In a joint report, based on documents obtained by The Guardian, three publications, the New York Times (NYT), The Guardian, and ProPublica, are reporting the following "news:"
The NSA has secretly and successfully worked to break many types of encryption, the widely used technology that is supposed to make it impossible to read intercepted communications.
Referring to the NSA's efforts, a 2010 British document stated: "Vast amounts of encrypted Internet data are now exploitable." Another related British memo said: "Those not already briefed were gobsmacked!"
The NSA has worked with American and foreign tech companies to introduce weaknesses into commercial encryption products, allowing backdoor access to data that users believe is secure.
The NSA has deliberately weakened the international encryption standards adopted by developers around the globe.
Before I dive into the details, let me point out that much of this “news” isn't really news. Since it was founded in 1952, the NSA's job has been to intercept communications and break encryption. It's the organization's job. Only the most naïve would be surprised that the NSA has successfully broken "many kinds of encryption" and that this government agency has used any means it could to do so.
As for the technical specifics, the reports are don't give us enough detail to spell out what security standards and products were actually broken. One major breakthrough seems to have occurred in 2010 when the United Kingdom's Government Communications Headquarters, (GCHQ) reported that the NSA “Cryptanalytic capabilities are now coming online. Vast amounts of encrypted Internet data which have up till now been discarded are now exploitable.”
Does that mean SSL, which is used by almost every "secure" Web site on the planet, itself has been broken? Maybe. Maybe not.
The groups report that the NSA has been working hard on breaking the encryption in universal use in the US, including SSL, virtual private networks (VPNs), and 4G smartphones. What these have in common is their use of 256-bit AES for encryption.

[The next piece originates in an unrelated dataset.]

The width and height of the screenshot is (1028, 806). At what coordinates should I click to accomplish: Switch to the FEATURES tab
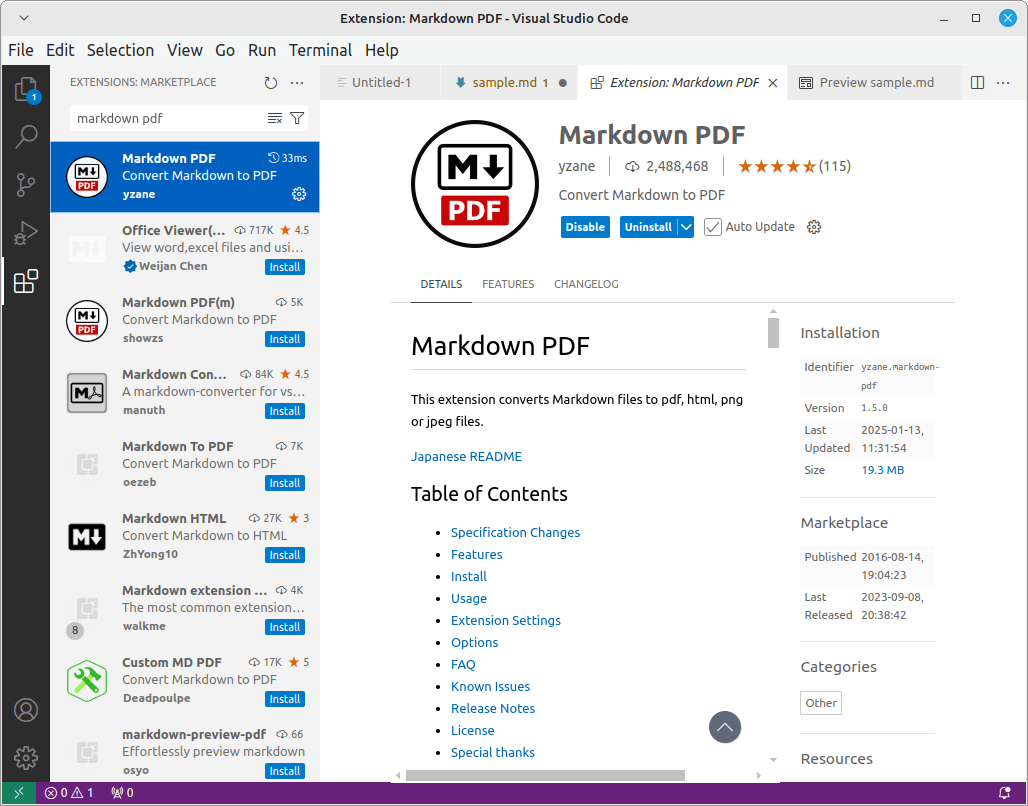click(x=508, y=284)
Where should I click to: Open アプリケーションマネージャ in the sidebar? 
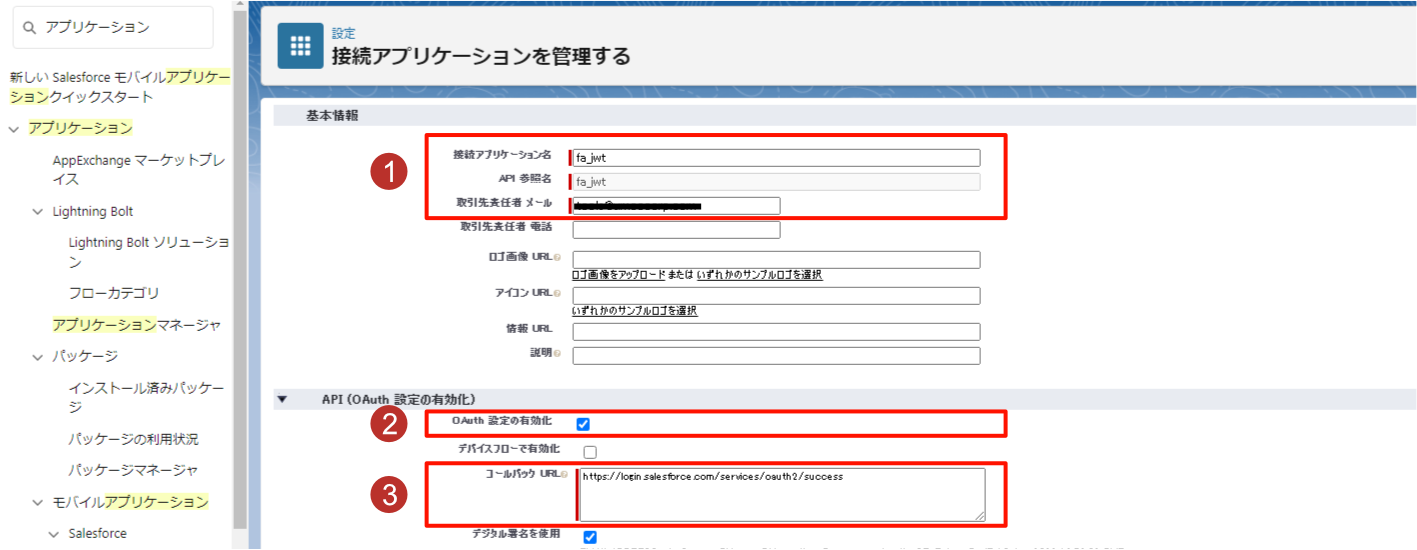coord(136,325)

The other "news" is that the NSA and GCHQ have been looking for ways to access the protected traffic of the most popular Internet companies: Google, Yahoo, Facebook, and Microsoft’s Hotmail. By 2012, GCHQ had developed “new access opportunities” into Google’s systems. What these may be is still unknown.
And it's not just Google. The story also re-reported that Microsoft had "handed the NSA access to encrypted messages." Microsoft, according to the report, provided more than simply access to encrypted messages. The company is said to have also given the NSA access to "Outlook e-mail, Skype Internet phone calls and chats, and to SkyDrive, the company’s cloud storage service."
Eventually--and it may take years--we'll find out what's really going on with our Internet security standards, privacy, and government surveillance. For now, we keep getting more hints that the NSA does indeed have high level access to both security technologies and to the companies that sell and operate them.